Further, some of those personal responsibility–preaching capitalists pay their employees so little, they aren’t able to afford to eat, much less save for their retirement. Of the over 45 million Americans who are on food stamps, 40% live in a household that has at least one wage earner. In some low-profit industries, employers might have little choice, but in other more profitable businesses, employers simply prefer to profit by paying below-survival wages, knowing that the safety net will support their employees.
This is how the taxpayer-funded safety net nets increased profits for companies like Walmart, which is owned by the richest family in America. For example, in Ohio, 28% of Walmart’s 50,000 employees use Medicaid. Taxpayers subsidize—in effect send welfare payments to—the richest family in America. Surely this is an unjustified dependence on an entitlement program.
It’s not just corporations that have a codependent relationship with welfare. Anyone who employs a low-wage worker, such as a nanny, is likely in the same boat, kept afloat by the safety net. Medicaid costs employers only 1.45% of salary and if it weren’t available nannies would likely have to be paid more to be able to buy private health insurance.
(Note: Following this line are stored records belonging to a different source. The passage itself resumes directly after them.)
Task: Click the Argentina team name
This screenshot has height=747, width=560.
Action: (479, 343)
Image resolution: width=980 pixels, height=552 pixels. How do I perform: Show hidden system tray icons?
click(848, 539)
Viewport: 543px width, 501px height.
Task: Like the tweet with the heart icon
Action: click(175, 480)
That’s how the government subsidizes private childcare, and it’s just one example of how many Americans benefit indirectly from welfare received by others.
Wilkinson’s remark reveals a not-in-it-together mindset at work in the hearts and minds of some American capitalists and their theorists. They willfully ignore INTER-dependencies that ripple widely through our economic networks. If anything, President Obama’s comments explaining to business owners that they “didn’t built that” didn’t go far enough: Some of these capitalists “couldn’t run that” without the support of the safety net, which is now an integral part of what the Founders called “the public good.”